## [Excerpted passage]
◇ ◇ ◇ ◇

Iwo Jima Day services surprised by appearance of 99-year-old battle survivor
With very few living members of the greatest generation left to call upon, veterans in Boston were prepared to turn to surviving family to commemorate the Battle of Iwo Jima one last time, only to be caught off guard by the surprise appearance of a 99-year-old veteran of that bloody World War II battle.
Members of the Massachusetts Marine Corps League gathered Wednesday at the State House for a 25th time to mark the passage of another year since the infamous fight against the forces of the Imperial Japanese Army that claimed the lives of more than 6,000 U.S. servicemen and injured tens of thousands more.
This year, the 80th anniversary of the battle, is the last year the event is scheduled to take place at the State House. Of the more than 100,000 U.S. service members that participated in the battle and survived, fewer than a dozen are left.
The final commemoration was proceeding despite the apparent absence of any surviving veterans of the battle, when to the surprise of everyone at the event Joe Cappuccio, a former member of the 3rd Battalion of the 28th Marines that fought on Iwo Jima, came to the attention of event organizers during the middle of the ceremony (the emcee credited his unexpected appearance to the camouflage training U.S. Marines receive).
Cappuccio, 99, made his way to the podium and remarked that he would turn 100-years-old soon. The retired iron worker shared that he had lived a full life after leaving Iwo Jima alive, and he had some advice to offer his fellow veterans.
“Do what you have to do, but you gotta keep moving, that’s what I do. I’ve traveled the world over, and I loved it. After I got out of the service, my wife and I did 42 countries — on our own, not with the government. I wish you guys could all do what I did in my life, and — believe me — enjoy it,” he said.

◇ ◇ ◇ ◇

## [Data]
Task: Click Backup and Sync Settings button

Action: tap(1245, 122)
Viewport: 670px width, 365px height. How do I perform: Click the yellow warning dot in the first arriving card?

◇ ◇ ◇ ◇

## [Exercise set]
1. Reproduce the Iwo Jima Day article from "Cappuccio, 99, made" to "his fellow veterans.", swapping "podium" for "lectern".
2. According to the Iwo Jima Day article, how many countries did Joe Cappuccio and his wife visit after he got out of the service?
None of the lines are needed.

## [The replies]
1.
Cappuccio, 99, made his way to the lectern and remarked that he would turn 100-years-old soon. The retired iron worker shared that he had lived a full life after leaving Iwo Jima alive, and he had some advice to offer his fellow veterans.

2. 42 countries.